▶ **WHAT IS REQUIRED**: Rewrite the part that opens with the line containing "Given: Open the" and closes with the line containing "(x=408, y=36)" as a Markdown table, skipping blank lines. Use the column names No. and Line, giving the row number and the line.

[Records from a data source]
==========
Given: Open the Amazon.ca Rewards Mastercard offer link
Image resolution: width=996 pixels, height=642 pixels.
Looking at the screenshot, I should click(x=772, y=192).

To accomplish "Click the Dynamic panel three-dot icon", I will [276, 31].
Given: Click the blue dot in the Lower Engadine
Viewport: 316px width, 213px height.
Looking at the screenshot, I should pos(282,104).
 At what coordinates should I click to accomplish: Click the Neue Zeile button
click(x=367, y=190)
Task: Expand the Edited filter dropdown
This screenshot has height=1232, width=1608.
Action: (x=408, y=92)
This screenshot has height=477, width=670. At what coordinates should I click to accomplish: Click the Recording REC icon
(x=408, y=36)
==========
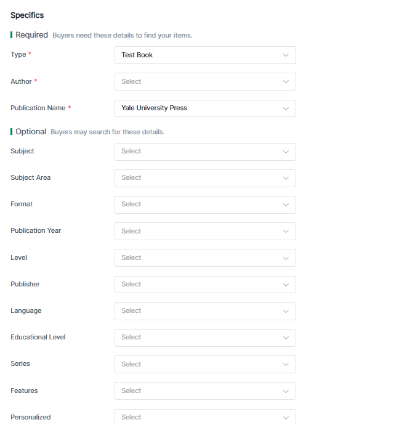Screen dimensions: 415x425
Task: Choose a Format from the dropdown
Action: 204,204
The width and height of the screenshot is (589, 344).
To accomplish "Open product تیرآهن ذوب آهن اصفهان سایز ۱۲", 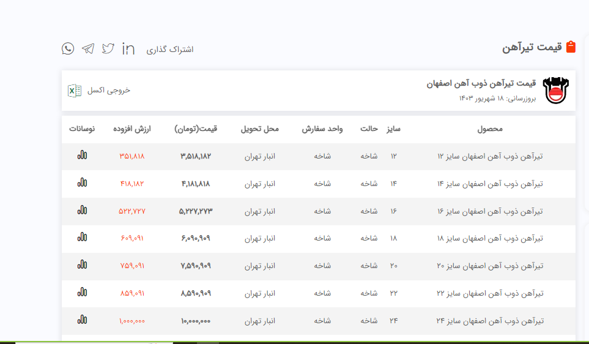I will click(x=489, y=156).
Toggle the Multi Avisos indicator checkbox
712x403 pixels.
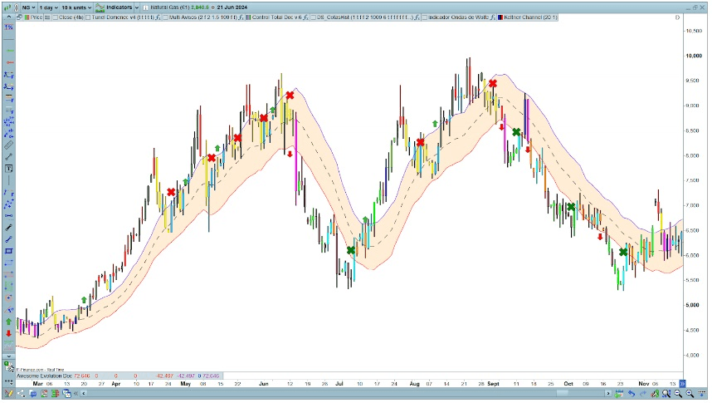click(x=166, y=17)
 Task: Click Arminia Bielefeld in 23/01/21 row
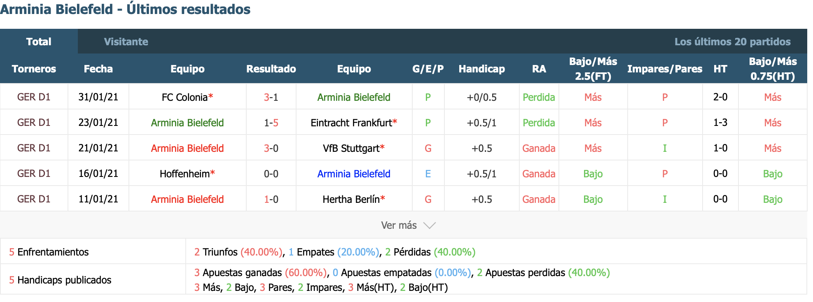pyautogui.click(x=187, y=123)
==========
▶ **EXERCISE RESULT**:
| No. | Line |
|---|---|
| 1 | Given: Open the Amazon.ca Rewards Mastercard offer link |
| 2 | Image resolution: width=996 pixels, height=642 pixels. |
| 3 | Looking at the screenshot, I should click(x=772, y=192). |
| 4 | To accomplish "Click the Dynamic panel three-dot icon", I will [276, 31]. |
| 5 | Given: Click the blue dot in the Lower Engadine |
| 6 | Viewport: 316px width, 213px height. |
| 7 | Looking at the screenshot, I should pos(282,104). |
| 8 |  At what coordinates should I click to accomplish: Click the Neue Zeile button |
| 9 | click(x=367, y=190) |
| 10 | Task: Expand the Edited filter dropdown |
| 11 | This screenshot has height=1232, width=1608. |
| 12 | Action: (x=408, y=92) |
| 13 | This screenshot has height=477, width=670. At what coordinates should I click to accomplish: Click the Recording REC icon |
| 14 | (x=408, y=36) |